Exercise input —
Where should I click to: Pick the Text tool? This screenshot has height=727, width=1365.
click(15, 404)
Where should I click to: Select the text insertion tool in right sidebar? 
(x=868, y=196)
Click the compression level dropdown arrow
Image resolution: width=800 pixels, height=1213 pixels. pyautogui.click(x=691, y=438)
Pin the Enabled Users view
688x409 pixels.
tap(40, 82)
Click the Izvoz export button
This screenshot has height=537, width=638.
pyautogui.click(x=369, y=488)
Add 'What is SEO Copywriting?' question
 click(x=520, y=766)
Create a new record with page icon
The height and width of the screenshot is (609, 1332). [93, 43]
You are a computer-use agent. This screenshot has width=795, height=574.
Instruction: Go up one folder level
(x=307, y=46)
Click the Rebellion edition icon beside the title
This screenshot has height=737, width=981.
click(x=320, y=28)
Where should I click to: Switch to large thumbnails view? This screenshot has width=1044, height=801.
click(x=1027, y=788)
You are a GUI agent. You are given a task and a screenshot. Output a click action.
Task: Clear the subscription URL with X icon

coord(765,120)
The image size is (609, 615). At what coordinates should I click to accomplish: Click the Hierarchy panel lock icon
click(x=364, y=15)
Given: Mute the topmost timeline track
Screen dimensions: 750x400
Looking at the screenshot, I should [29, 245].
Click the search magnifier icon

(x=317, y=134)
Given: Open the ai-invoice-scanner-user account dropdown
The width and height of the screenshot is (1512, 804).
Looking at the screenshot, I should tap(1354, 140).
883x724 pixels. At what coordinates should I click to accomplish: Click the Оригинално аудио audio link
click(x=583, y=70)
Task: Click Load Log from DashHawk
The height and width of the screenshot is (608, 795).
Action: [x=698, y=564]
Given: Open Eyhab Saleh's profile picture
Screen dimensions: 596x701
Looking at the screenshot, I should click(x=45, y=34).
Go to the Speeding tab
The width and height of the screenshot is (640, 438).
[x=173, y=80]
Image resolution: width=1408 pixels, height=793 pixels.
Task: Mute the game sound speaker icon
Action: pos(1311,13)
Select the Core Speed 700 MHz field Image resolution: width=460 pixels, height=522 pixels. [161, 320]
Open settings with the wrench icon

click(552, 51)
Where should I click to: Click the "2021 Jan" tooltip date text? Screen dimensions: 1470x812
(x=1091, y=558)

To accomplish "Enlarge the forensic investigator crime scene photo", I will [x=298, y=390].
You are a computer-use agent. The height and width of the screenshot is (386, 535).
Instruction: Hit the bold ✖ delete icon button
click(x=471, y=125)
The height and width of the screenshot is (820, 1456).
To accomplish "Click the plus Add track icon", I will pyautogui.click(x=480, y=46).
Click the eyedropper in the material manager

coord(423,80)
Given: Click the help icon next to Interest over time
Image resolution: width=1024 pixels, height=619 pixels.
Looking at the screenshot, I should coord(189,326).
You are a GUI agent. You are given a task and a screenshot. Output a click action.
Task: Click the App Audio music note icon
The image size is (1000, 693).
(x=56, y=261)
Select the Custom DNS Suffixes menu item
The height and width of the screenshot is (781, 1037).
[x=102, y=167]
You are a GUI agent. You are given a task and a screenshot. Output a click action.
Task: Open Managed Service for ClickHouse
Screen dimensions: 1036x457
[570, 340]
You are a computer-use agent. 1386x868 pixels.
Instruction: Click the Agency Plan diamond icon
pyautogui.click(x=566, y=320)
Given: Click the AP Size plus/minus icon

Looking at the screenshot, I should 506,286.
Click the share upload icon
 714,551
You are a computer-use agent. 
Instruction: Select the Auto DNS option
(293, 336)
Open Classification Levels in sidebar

Exercise objective — Preserving every character, copy the records above out again.

Task result —
Where should I click to: Pick the Text tool? This screenshot has height=727, width=1365.
click(15, 404)
Where should I click to: Select the text insertion tool in right sidebar? 
(x=868, y=196)
Click the compression level dropdown arrow
Image resolution: width=800 pixels, height=1213 pixels. pyautogui.click(x=691, y=438)
Pin the Enabled Users view
688x409 pixels.
tap(40, 82)
Click the Izvoz export button
This screenshot has height=537, width=638.
pyautogui.click(x=369, y=488)
Add 'What is SEO Copywriting?' question
 click(x=520, y=766)
Create a new record with page icon
The height and width of the screenshot is (609, 1332). [93, 43]
You are a computer-use agent. This screenshot has width=795, height=574.
Instruction: Go up one folder level
(x=307, y=46)
Click the Rebellion edition icon beside the title
This screenshot has height=737, width=981.
click(x=320, y=28)
Where should I click to: Switch to large thumbnails view? This screenshot has width=1044, height=801.
click(x=1027, y=788)
You are a GUI agent. You are given a task and a screenshot. Output a click action.
Task: Clear the subscription URL with X icon

coord(765,120)
The image size is (609, 615). At what coordinates should I click to accomplish: Click the Hierarchy panel lock icon
click(x=364, y=15)
Given: Mute the topmost timeline track
Screen dimensions: 750x400
Looking at the screenshot, I should [29, 245].
Click the search magnifier icon

(x=317, y=134)
Given: Open the ai-invoice-scanner-user account dropdown
The width and height of the screenshot is (1512, 804).
Looking at the screenshot, I should tap(1354, 140).
883x724 pixels. At what coordinates should I click to accomplish: Click the Оригинално аудио audio link
click(x=583, y=70)
Task: Click Load Log from DashHawk
The height and width of the screenshot is (608, 795).
Action: [x=698, y=564]
Given: Open Eyhab Saleh's profile picture
Screen dimensions: 596x701
Looking at the screenshot, I should click(x=45, y=34).
Go to the Speeding tab
The width and height of the screenshot is (640, 438).
[x=173, y=80]
Image resolution: width=1408 pixels, height=793 pixels.
Task: Mute the game sound speaker icon
Action: pos(1311,13)
Select the Core Speed 700 MHz field Image resolution: width=460 pixels, height=522 pixels. [161, 320]
Open settings with the wrench icon

click(552, 51)
Where should I click to: Click the "2021 Jan" tooltip date text? Screen dimensions: 1470x812
(x=1091, y=558)

To accomplish "Enlarge the forensic investigator crime scene photo", I will [x=298, y=390].
You are a computer-use agent. The height and width of the screenshot is (386, 535).
Instruction: Hit the bold ✖ delete icon button
click(x=471, y=125)
The height and width of the screenshot is (820, 1456).
To accomplish "Click the plus Add track icon", I will pyautogui.click(x=480, y=46).
Click the eyedropper in the material manager

coord(423,80)
Given: Click the help icon next to Interest over time
Image resolution: width=1024 pixels, height=619 pixels.
Looking at the screenshot, I should coord(189,326).
You are a GUI agent. You are given a task and a screenshot. Output a click action.
Task: Click the App Audio music note icon
The image size is (1000, 693).
(x=56, y=261)
Select the Custom DNS Suffixes menu item
The height and width of the screenshot is (781, 1037).
[x=102, y=167]
You are a GUI agent. You are given a task and a screenshot. Output a click action.
Task: Open Managed Service for ClickHouse
Screen dimensions: 1036x457
[570, 340]
You are a computer-use agent. 1386x868 pixels.
Instruction: Click the Agency Plan diamond icon
pyautogui.click(x=566, y=320)
Given: Click the AP Size plus/minus icon

Looking at the screenshot, I should 506,286.
Click the share upload icon
 714,551
You are a computer-use agent. 
Instruction: Select the Auto DNS option
(293, 336)
Open Classification Levels in sidebar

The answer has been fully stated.